YOUR ASSIGNMENT. Everything in the records below except the images should be output exactly as written.

SOURCE RECORDS.
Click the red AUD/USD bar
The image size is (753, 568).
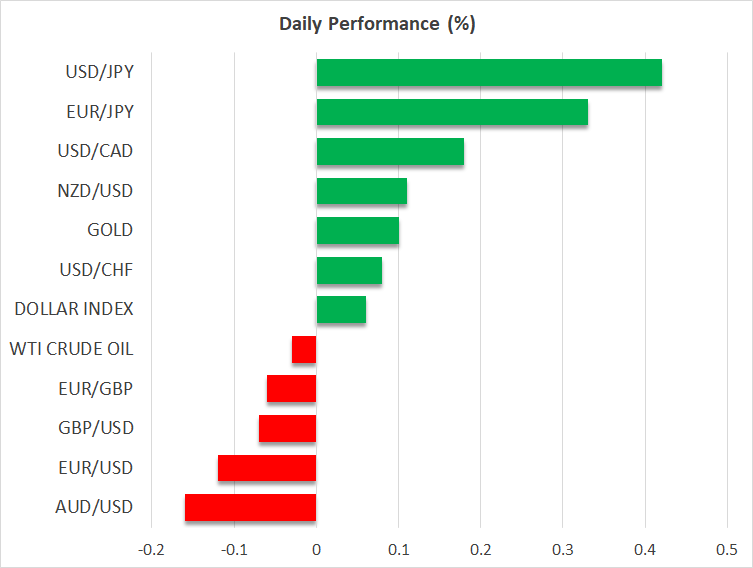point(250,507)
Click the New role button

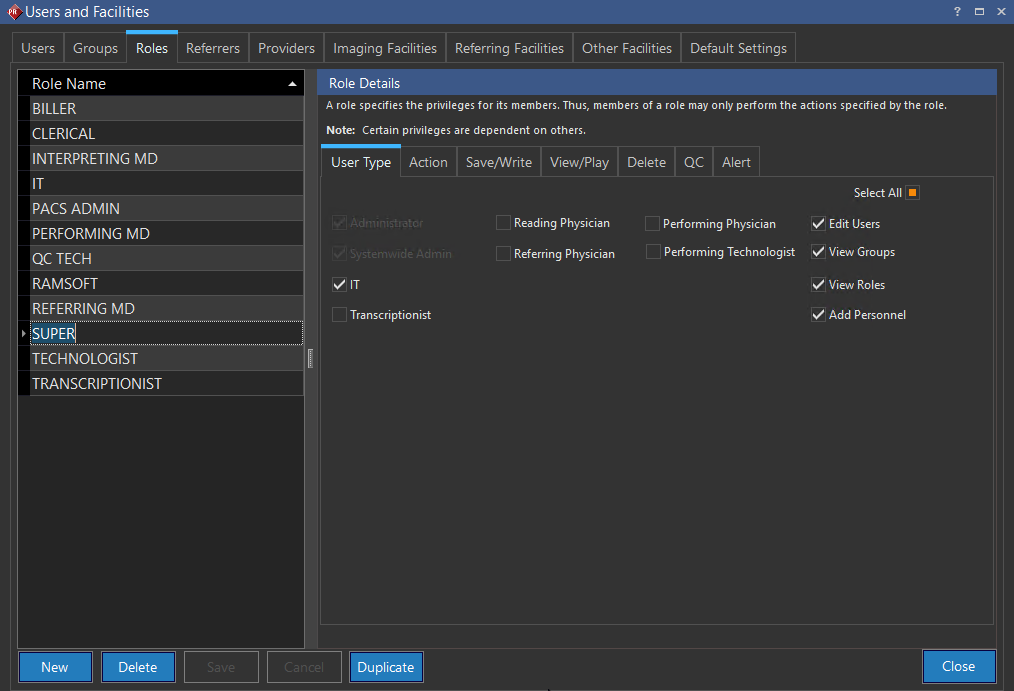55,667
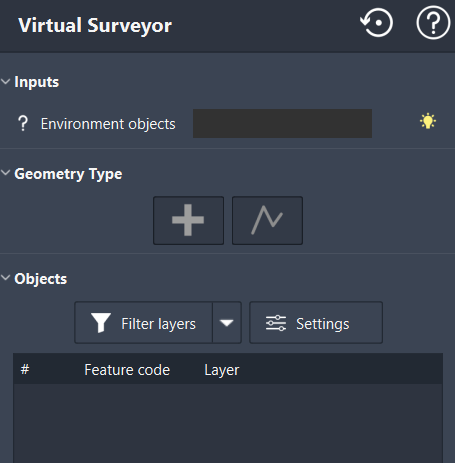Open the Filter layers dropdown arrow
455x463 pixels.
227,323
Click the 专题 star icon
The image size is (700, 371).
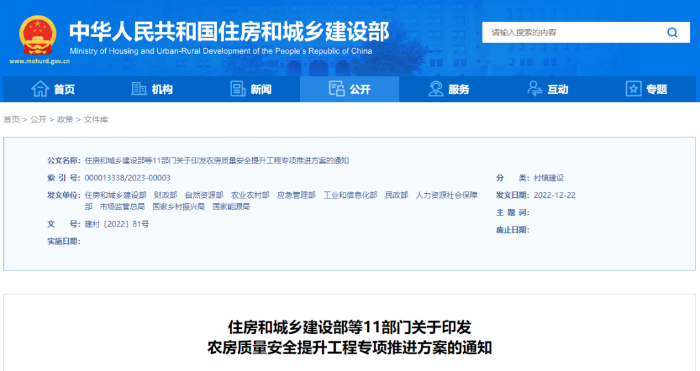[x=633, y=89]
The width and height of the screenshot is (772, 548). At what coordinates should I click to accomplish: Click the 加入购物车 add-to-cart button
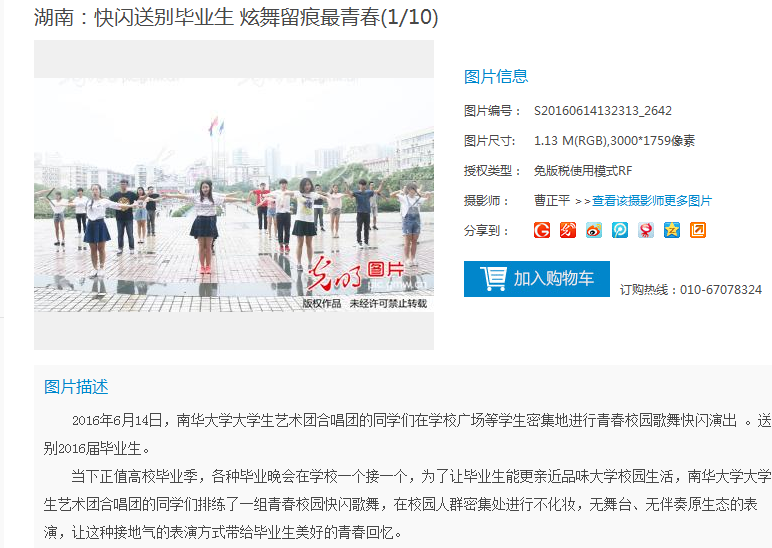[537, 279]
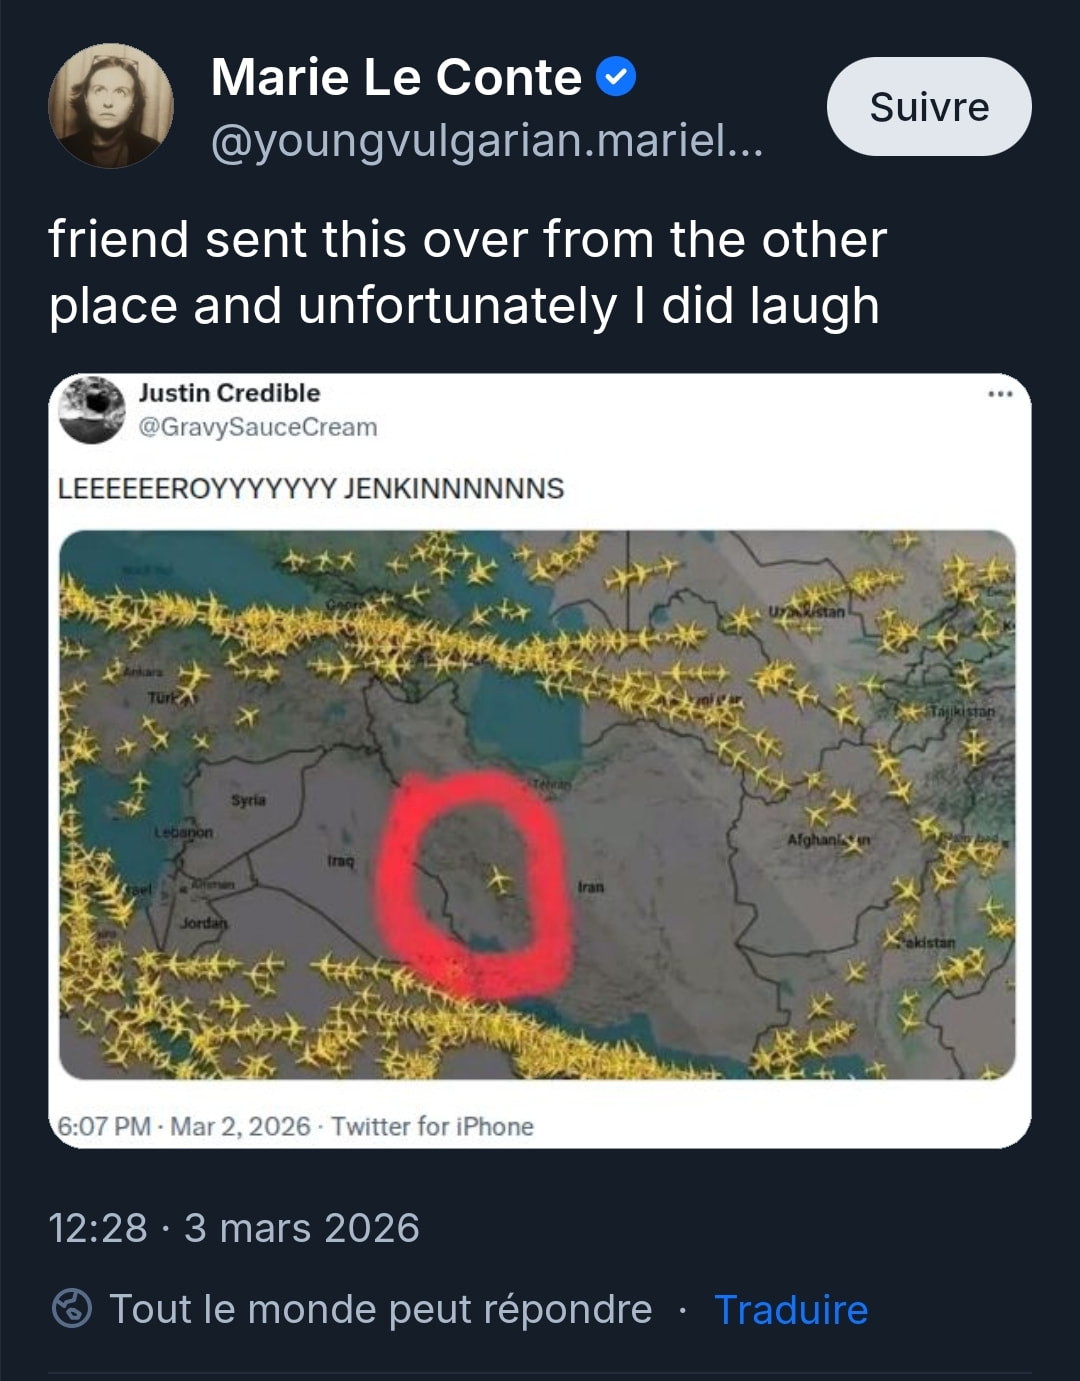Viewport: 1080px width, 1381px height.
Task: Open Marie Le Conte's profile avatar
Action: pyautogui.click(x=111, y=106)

REPLY TO THE TASK.
Click the red AUD/USD bar
The image size is (753, 568).
point(250,507)
Click the New role button

55,667
Open the Filter layers dropdown arrow
455x463 pixels.
227,323
Click the 专题 star icon
The image size is (700, 371).
[x=633, y=89]
The width and height of the screenshot is (772, 548). At what coordinates should I click to accomplish: Click the 加入购物车 add-to-cart button
[537, 279]
Viewport: 1080px width, 1381px height.
Task: Open Marie Le Conte's profile avatar
Action: pyautogui.click(x=111, y=106)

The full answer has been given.